I believe great technology starts with understanding people.

For more than 12 years, I’ve helped organizations solve complex problems by bringing together user research, experience strategy, service design, and product design. My work spans financial services, disaster resilience, infrastructure, healthcare, and public-sector programs, environments where success depends on designing systems that people can trust, not just interfaces they can use.

Today, much of my work centers on AI transformation and human impact. As organizations rapidly adopt AI, I’m interested in a different question than “What can AI automate?” I ask, “How can AI help people make better decisions, reduce complexity, and improve real-world outcomes?”

Whether I’m improving disaster response for a Fortune 100 retailer, helping government agencies make life-critical benefits information easier to understand, or designing enterprise platforms that support thousands of users, my goal remains the same: create experiences that help people do their best work.

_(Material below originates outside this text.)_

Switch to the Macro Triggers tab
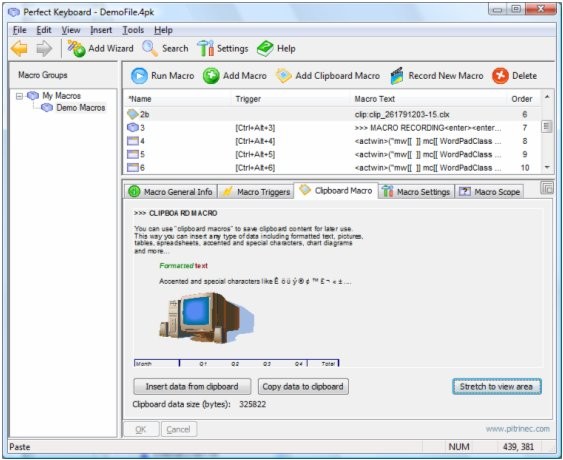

In Fall 2023, I completed MIT’s Mastering Design Thinking program, drawn to its focus on engineering, business strategy, and solving meaningful problems. That experience reinforced my belief that the best design isn’t about creating more screens—it’s about helping organizations make better decisions through research, systems thinking, and collaboration.

Before transitioning into UX and product strategy, I began my career as a journalist. I was part of The Denver Post team whose coverage of the Aurora theater shooting contributed to the newspaper receiving the 2013 Pulitzer Prize for Breaking News. Journalism taught me to ask better questions, uncover patterns, and tell stories grounded in evidence—skills that continue to shape my approach to research and design today.

Outside of work, you’ll usually find me exploring Colorado’s mountains, traveling, experimenting with new AI tools, or planning my next adventure. I grew up competing in rodeo and still enjoy watching barrel racing. Curiosity has always been a constant in my life, whether I’m learning a new technology, exploring another country, or understanding how people navigate complex systems.

At the end of the day, I’m driven by one idea:

Technology should make people more capable—not more complicated.